Discussion
From December, 2019, outbreak of COVID-19 infection has had a major impact on the occurrence, development and treatment of cerebrovascular diseases1.Currently, Delta and other variants are driving some countries to reinstate strict public health social. Our study has found that during COVID-19 pandemic, patients with ICH were more likely to be older, and have higher blood pressure, bigger hematoma volume, and increased risk of 3-month poor outcome and mortality.

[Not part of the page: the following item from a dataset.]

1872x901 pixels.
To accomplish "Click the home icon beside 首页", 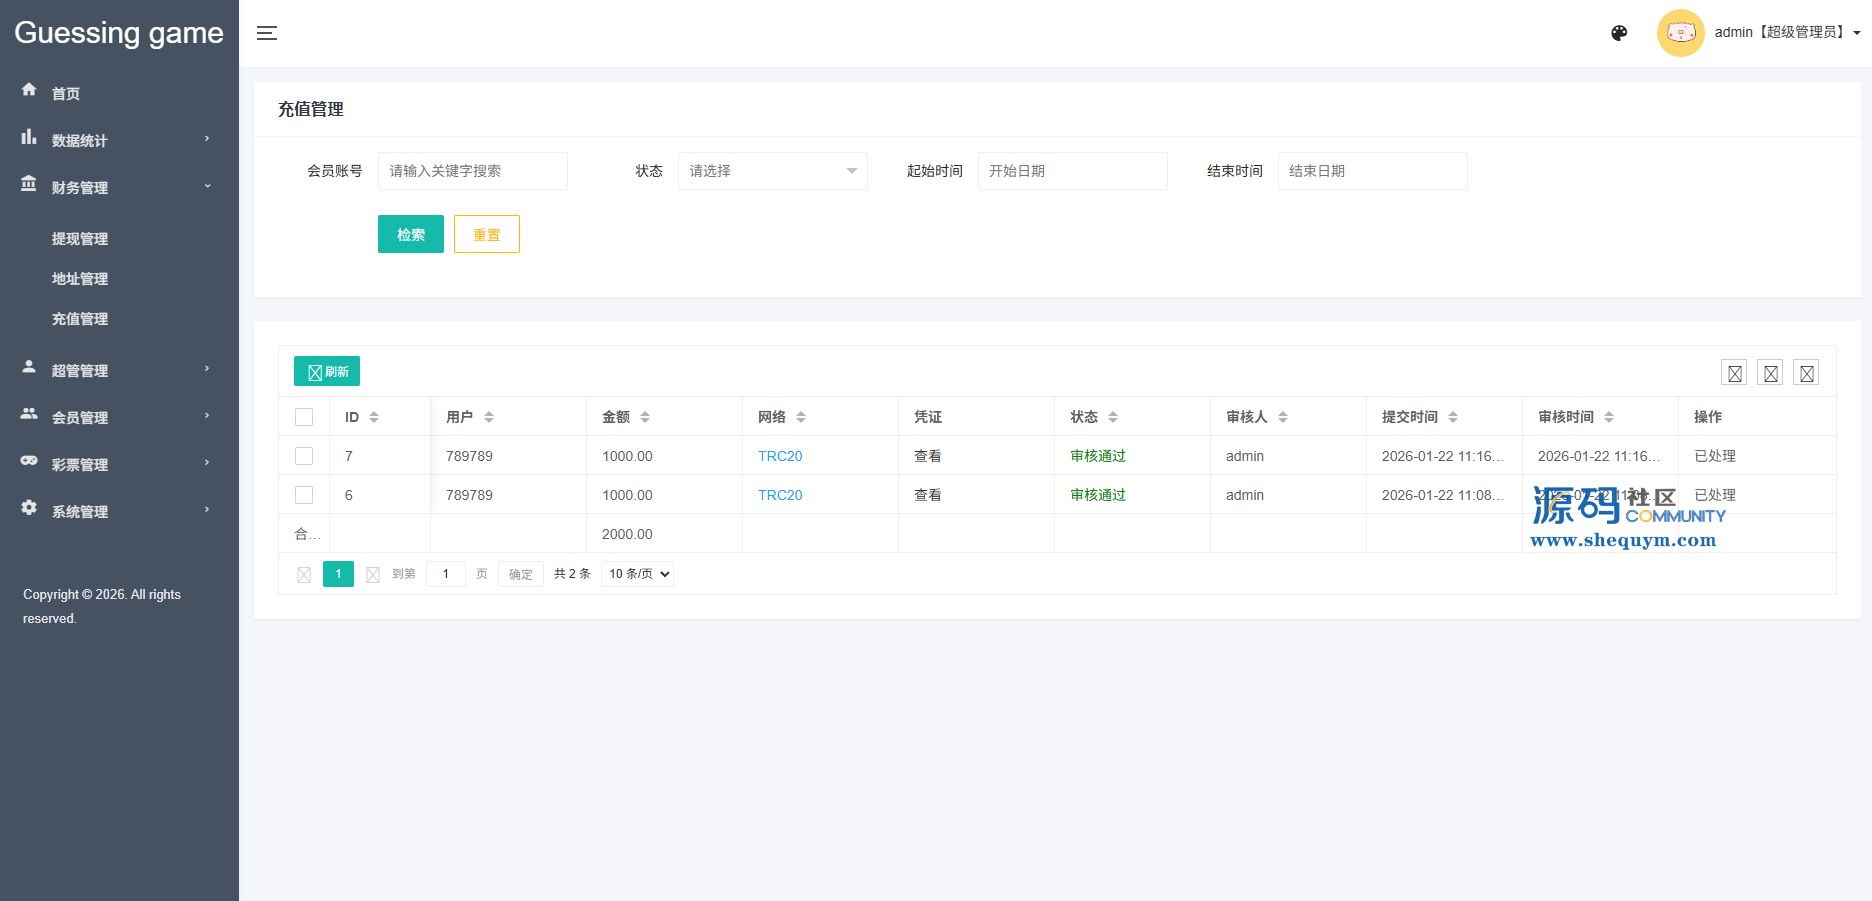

The global burden of ICH is related to the inadequate management of chronic hypertension and other modifiable risk factors6. In China, nearly half of the adults aged between 35-75 have hypertension, but only 30.1% of hypertensive patients are being treated while about 7.2% are under control7. During COVID-19 pandemic, the situation was worse, and the higher blood pressure in ICH patients could be attributed to the social pressure, anxiety, depressed economy, lack of public health resources, inadequate control of risk factors and people’s unwillingness to seek medical treatment during this special period. Furthermore, the use of ACEI/ARBs might increase the risk of COVID-19 infection theoretically, though recent reports did not find any correlation between the discontinuation of ACEI/ARB in COVID-19 patients and severity of COVID-193, 4. For the fear of infection of COVID-19, patents may discontinue the use of ACEI/ARB.
Our study found that more ICH people went to hospitals directly without calling an ambulance. We speculated that this phenomenon was related to limited public medical resources, and anxiety.
Most important of all, our study found that ICH patients demonstrated higher NIHSS score on admission and larger hemorrhage volume. They also needed more ICU intervention and had more poor outcomes and mortality at 3 months. This finding indicated that ICH was more severe during COVID-19 pandemic, which could be related to their higher blood pressure on admission that may lead to a larger hematoma and poor prognosis. Our results were consistent with the studies reported there poor predictors of mortality: older age, larger ICH volume8.
One main limitation of our study was that we only included hospitalized patients. Those who were treated in the outpatient setting and died before reaching the hospital were not included. In addition, this study did not contain COVID-19 infected patients.
A major strength of this study is the use of CHEERY study and its consecutive enrollment of patients within a defined study time including the year before and after COVID-19 outbreak. This excludes relevant selection bias and ensures that results from this cohort are fairly representative.
Our study indicated that the cloud of COVID-19 has adversely impacted the presentation and outcomes of ICH. The medical workers may pay more attention on patients with ICH, while the public should pay more attention on hypertension control and ICH prevention.